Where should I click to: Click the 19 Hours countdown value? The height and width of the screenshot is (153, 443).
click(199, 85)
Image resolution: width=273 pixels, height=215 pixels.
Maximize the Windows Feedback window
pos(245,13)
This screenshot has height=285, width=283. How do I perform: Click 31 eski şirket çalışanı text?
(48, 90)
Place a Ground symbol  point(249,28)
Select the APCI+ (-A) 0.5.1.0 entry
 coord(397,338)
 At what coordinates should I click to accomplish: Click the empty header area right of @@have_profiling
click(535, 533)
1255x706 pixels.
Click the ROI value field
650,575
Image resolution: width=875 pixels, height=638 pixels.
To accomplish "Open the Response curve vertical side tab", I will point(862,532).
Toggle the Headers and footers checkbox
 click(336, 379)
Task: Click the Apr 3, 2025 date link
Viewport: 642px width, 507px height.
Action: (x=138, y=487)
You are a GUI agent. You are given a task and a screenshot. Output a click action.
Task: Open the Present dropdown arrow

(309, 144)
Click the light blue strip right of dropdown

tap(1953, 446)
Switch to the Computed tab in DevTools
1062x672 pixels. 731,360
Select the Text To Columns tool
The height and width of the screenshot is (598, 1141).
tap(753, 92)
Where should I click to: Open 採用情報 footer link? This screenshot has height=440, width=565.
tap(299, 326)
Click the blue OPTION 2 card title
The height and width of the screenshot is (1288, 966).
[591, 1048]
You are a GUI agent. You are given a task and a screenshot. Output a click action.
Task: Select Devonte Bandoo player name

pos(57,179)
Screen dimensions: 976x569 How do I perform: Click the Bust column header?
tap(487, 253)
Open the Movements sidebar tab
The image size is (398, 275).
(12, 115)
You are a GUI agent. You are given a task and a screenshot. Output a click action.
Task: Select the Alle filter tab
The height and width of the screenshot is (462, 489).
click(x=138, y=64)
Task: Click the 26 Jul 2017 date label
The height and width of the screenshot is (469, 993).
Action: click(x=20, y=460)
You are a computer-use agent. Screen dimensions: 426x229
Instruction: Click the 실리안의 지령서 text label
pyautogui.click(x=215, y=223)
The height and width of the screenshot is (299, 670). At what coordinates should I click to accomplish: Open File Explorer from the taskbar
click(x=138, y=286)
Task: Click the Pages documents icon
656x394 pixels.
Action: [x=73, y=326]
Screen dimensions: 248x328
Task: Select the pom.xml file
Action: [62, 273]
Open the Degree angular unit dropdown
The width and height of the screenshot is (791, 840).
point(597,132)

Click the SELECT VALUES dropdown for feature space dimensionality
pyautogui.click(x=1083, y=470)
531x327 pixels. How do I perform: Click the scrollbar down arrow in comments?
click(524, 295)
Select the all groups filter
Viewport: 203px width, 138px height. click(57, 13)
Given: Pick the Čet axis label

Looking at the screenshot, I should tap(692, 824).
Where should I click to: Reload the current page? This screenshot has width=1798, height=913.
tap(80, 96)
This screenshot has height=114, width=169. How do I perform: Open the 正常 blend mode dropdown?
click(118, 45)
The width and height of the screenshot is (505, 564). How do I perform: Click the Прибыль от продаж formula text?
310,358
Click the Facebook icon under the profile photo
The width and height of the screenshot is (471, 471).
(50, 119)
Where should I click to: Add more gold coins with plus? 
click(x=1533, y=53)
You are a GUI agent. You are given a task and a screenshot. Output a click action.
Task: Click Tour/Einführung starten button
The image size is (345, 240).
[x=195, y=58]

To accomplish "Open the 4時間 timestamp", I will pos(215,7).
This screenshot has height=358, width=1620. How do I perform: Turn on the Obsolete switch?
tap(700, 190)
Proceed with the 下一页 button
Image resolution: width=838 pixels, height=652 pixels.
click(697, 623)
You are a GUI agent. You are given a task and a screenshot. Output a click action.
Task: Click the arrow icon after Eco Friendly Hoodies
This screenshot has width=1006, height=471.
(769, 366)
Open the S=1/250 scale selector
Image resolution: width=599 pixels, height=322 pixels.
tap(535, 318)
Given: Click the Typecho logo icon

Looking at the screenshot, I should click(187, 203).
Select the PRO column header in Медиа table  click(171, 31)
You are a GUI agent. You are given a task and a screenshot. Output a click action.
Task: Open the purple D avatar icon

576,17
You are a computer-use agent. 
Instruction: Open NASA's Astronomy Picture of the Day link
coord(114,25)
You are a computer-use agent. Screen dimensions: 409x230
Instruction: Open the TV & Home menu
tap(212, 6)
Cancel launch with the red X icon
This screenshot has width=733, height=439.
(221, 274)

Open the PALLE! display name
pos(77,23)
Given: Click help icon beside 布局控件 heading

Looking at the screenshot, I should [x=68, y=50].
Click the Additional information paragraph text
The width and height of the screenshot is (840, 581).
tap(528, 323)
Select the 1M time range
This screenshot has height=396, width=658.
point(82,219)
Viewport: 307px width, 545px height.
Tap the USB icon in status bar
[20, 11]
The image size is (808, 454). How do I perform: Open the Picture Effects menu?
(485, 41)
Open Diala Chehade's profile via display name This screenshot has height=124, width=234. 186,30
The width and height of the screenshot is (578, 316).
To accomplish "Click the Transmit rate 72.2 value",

REQUIRED ACTION => All lines above that include the word "will" should be located and copied.

WRITTEN REPLY =>
To accomplish "Open the Response curve vertical side tab", I will point(862,532).
To accomplish "Open the 4時間 timestamp", I will pos(215,7).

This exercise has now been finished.